◆ **Short problem**: Please answer from the abstract below on strongly extraresolvable groups: according to Theorem 1, what does every infinite totally bounded group contain?

A (discrete) group $G$ is said to be maximally almost periodic if the points of $G$ are distinguished by homomorphisms into compact Hausdorff groups. A Hausdorff topology $\mathcal{T}$ on a group $G$ is totally bounded if whenever $\emptyset\neq U\in\mathcal{T}$ there is $F\in[G]^{<\omega}$ such that $G=UF$. For purposes of this abstract, a family $\mathcal{D}\subseteq\mathcal{P}(G)$with $(G,\mathcal{T})$ a totally bounded topological group is a strongly extraresolvable family if (a)  $\vert\mathcal{D}\vert>\vert G\vert$, (b) each $D\in\mathcal{D}$ is dense in $G$, and (c) distinct $D,E\in\mathcal{D}$ satisfy $\vert D\cap E\vert<d(G)$; a totally bounded topological group with such a family is a strongly extraresolvable topological group.

We give two theorems, the second generalizing the first.



Theorem 1. Every infinite totally bounded group contains a dense strongly extraresolvable subgroup.

◆ **Data**:
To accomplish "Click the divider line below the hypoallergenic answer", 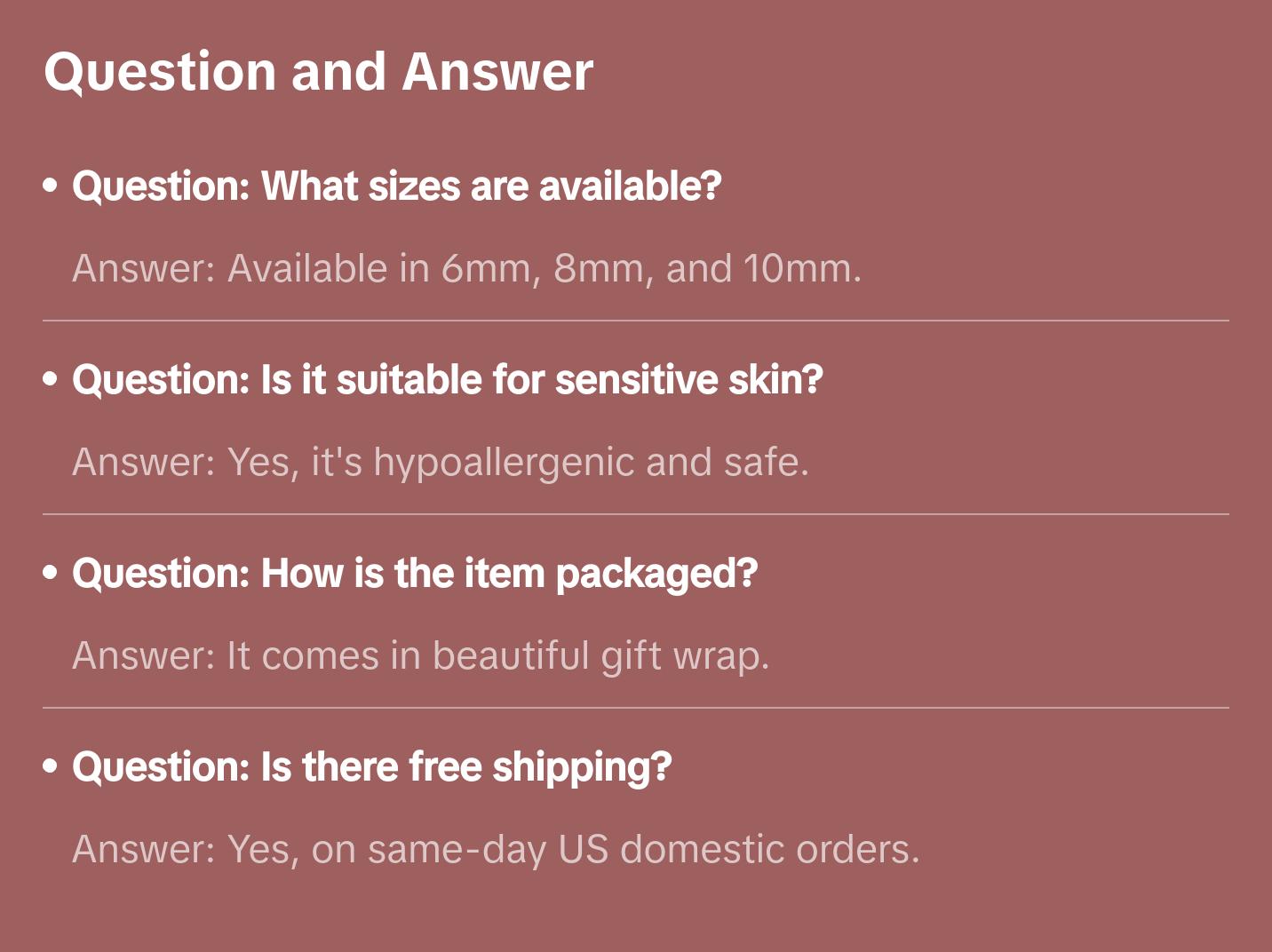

◆ **Reply**: A dense strongly extraresolvable subgroup.